Further to writing about British carmakers’ inability to recognise the impact of poor quality on sales to American buyers, my good friend Mike Dale sent me these anecdotes, which really highlights the problem:
“The quality issue was simply a lack of interest by Sir William Lyons and Lofty England. They simply didn't grasp its importance. Blessed still with the arrogance of Empire they really didn't believe they made poor cars, and didn't like an upstart young man from the USA (especially one born in Britain) telling them so”.
“When I first took over Jaguar’s U.S. marketing in 1970 I had a District Service Manager, Guy Larkins, do a survey of Repair Orders in a Jaguar/Mercedes dual dealer workshop.”
“The result was a book, which showed we had triple the service problems that Mercedes had in the same time frame.
|'Lofty' England (L) and Sir William Lyons at Browns Lane|
I made a presentation to Sir William and Lofty, which ended by my giving Sir William a copy of the book.
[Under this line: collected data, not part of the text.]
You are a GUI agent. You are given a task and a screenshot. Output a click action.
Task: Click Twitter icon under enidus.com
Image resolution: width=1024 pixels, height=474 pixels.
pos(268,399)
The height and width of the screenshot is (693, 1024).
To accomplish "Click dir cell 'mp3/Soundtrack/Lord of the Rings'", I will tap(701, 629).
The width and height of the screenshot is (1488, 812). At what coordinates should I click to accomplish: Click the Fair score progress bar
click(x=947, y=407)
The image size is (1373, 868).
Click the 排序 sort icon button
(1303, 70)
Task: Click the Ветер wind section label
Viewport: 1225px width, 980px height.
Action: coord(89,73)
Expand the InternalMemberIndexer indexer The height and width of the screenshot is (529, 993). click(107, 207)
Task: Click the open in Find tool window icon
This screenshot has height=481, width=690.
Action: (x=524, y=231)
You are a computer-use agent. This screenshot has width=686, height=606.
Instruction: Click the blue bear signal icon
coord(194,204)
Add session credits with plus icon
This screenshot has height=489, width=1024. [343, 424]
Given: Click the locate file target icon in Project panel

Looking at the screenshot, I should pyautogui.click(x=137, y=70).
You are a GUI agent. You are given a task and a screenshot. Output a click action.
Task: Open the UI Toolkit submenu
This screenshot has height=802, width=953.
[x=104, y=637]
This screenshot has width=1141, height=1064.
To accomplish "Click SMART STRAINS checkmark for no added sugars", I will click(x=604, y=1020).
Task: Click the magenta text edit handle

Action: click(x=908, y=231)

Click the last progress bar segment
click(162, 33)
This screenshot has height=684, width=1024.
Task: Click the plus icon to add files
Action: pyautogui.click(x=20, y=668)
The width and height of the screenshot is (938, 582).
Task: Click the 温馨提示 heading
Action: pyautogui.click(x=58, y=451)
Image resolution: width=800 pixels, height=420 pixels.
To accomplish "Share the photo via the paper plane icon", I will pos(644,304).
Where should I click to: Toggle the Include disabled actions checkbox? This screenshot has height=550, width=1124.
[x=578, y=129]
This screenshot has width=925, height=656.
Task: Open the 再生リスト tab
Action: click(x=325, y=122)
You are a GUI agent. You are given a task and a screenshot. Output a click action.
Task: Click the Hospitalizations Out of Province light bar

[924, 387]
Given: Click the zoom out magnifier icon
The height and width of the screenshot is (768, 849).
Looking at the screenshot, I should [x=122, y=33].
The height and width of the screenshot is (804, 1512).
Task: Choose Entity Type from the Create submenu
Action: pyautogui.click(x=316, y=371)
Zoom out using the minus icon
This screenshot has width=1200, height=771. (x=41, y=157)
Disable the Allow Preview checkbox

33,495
He didn't open it, just passed it to Lofty, and that's the last I heard of it!”
Mike Dale added another great story from that turbulent era of British industrial relations:
“Ford appointed Bill Hayden (right), then Ford’s VP of Manufacturing for Europe, to lead Jaguar, to try and pull Jaguar Cars into shape.”
“Bill Hayden was a VERY TOUGH manager. He wrought a miracle within eighteen months of taking over Jaguar management. Without changing suppliers, or the production line, he brought tremendous discipline (unheard of in Jaguar’s history), which took the 1992 model XJ40 from the bottom of the J.D. Power long term quality index to half way up.”
|Mike Dale with 1995 X300|
“It's what should have been done in the 1980's but we had to deal with the very recalcitrant unions at that time without any recourse. Ford was in a different position, and Bill Hayden solved the problem by telling them that they had to drop all the accumulated union rules, and start afresh if Jaguar was to continue at Browns Lane. If the unions wanted to continue their old ways, Ford would build the cars elsewhere.”
“The vote was close, but common sense prevailed, and we started from scratch.”